PROBLEM TO WORK ON |
For each line of the data below that contains "Screen", return that line.

Saved entries
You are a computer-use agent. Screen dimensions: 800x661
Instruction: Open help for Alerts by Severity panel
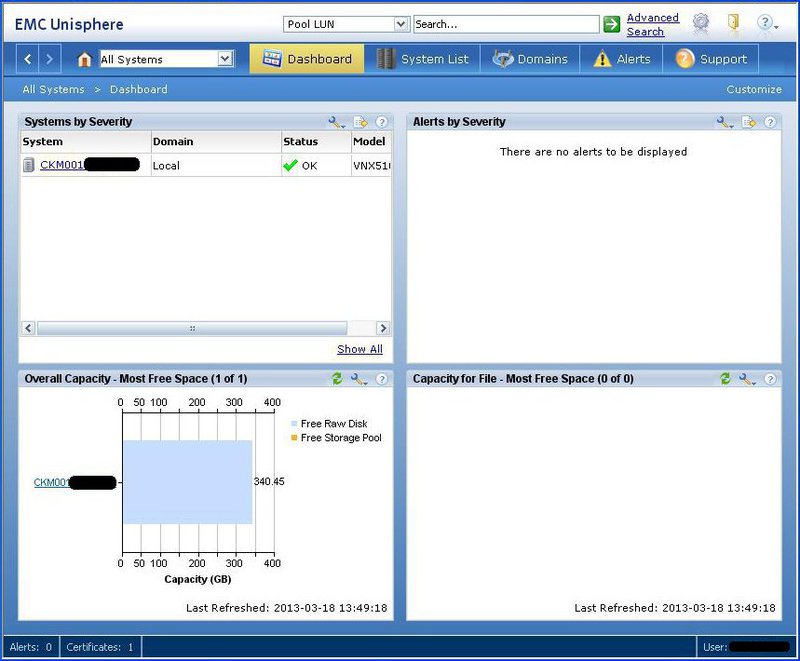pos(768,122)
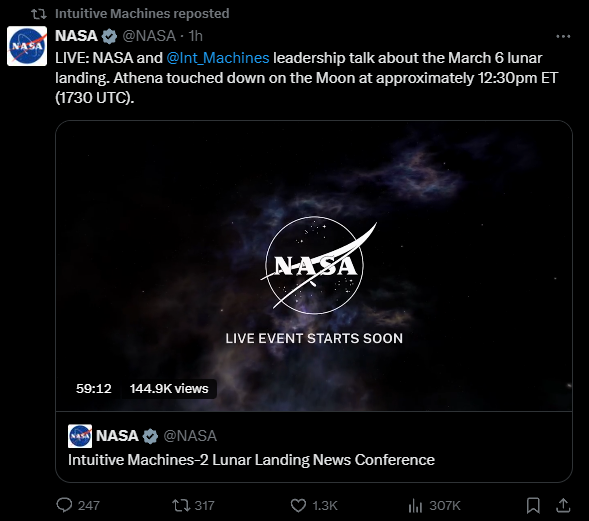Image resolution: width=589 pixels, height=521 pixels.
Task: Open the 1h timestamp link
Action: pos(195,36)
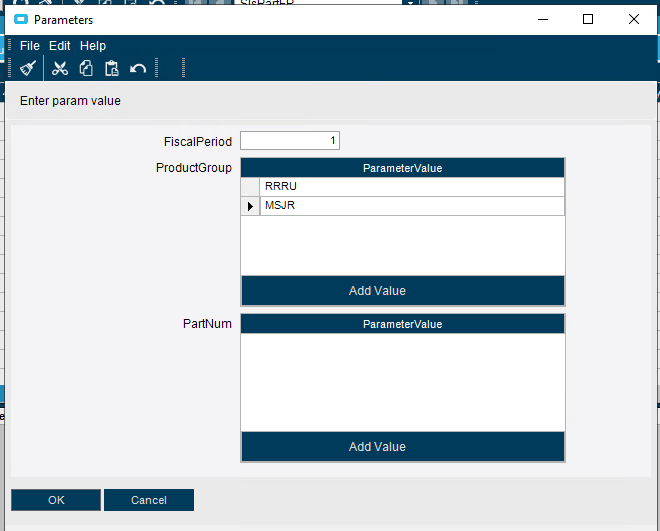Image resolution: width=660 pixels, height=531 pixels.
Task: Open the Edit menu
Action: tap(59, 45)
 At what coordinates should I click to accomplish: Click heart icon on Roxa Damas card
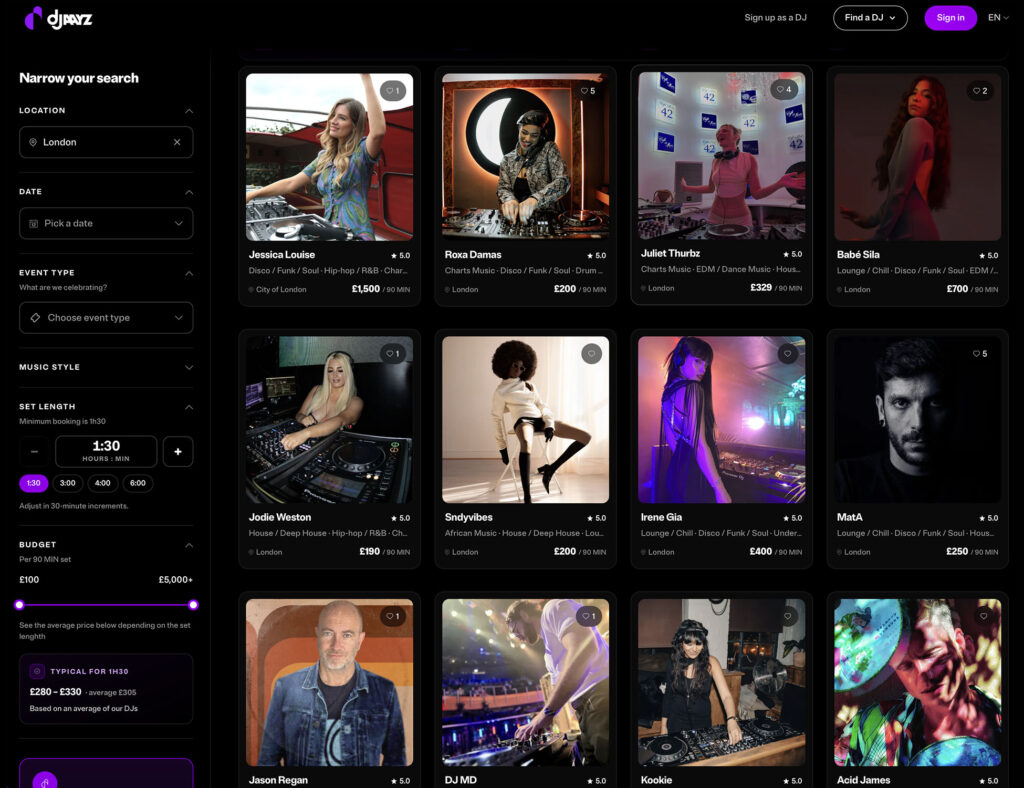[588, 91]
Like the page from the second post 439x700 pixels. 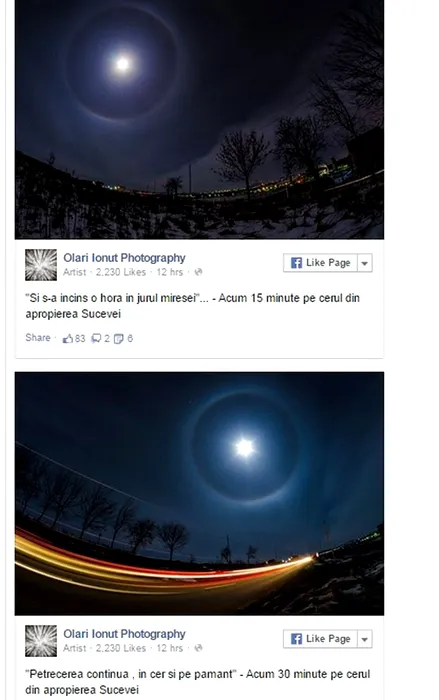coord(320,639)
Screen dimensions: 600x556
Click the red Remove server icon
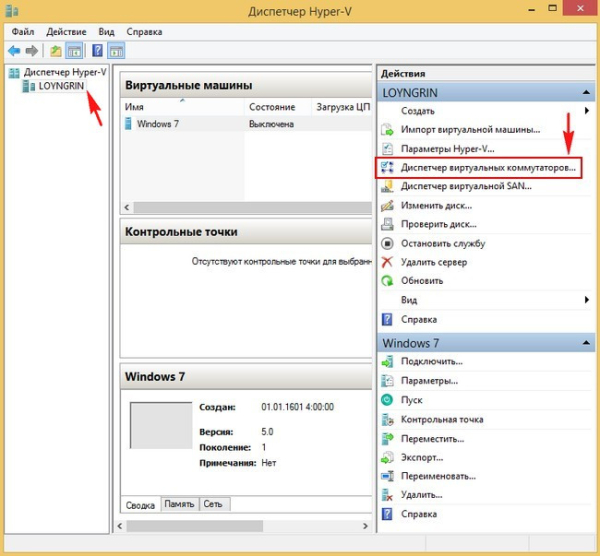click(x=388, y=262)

RESPONSE BOX |
You are a computer-use agent. Screen dimensions: 800x661
Screen dimensions: 600x556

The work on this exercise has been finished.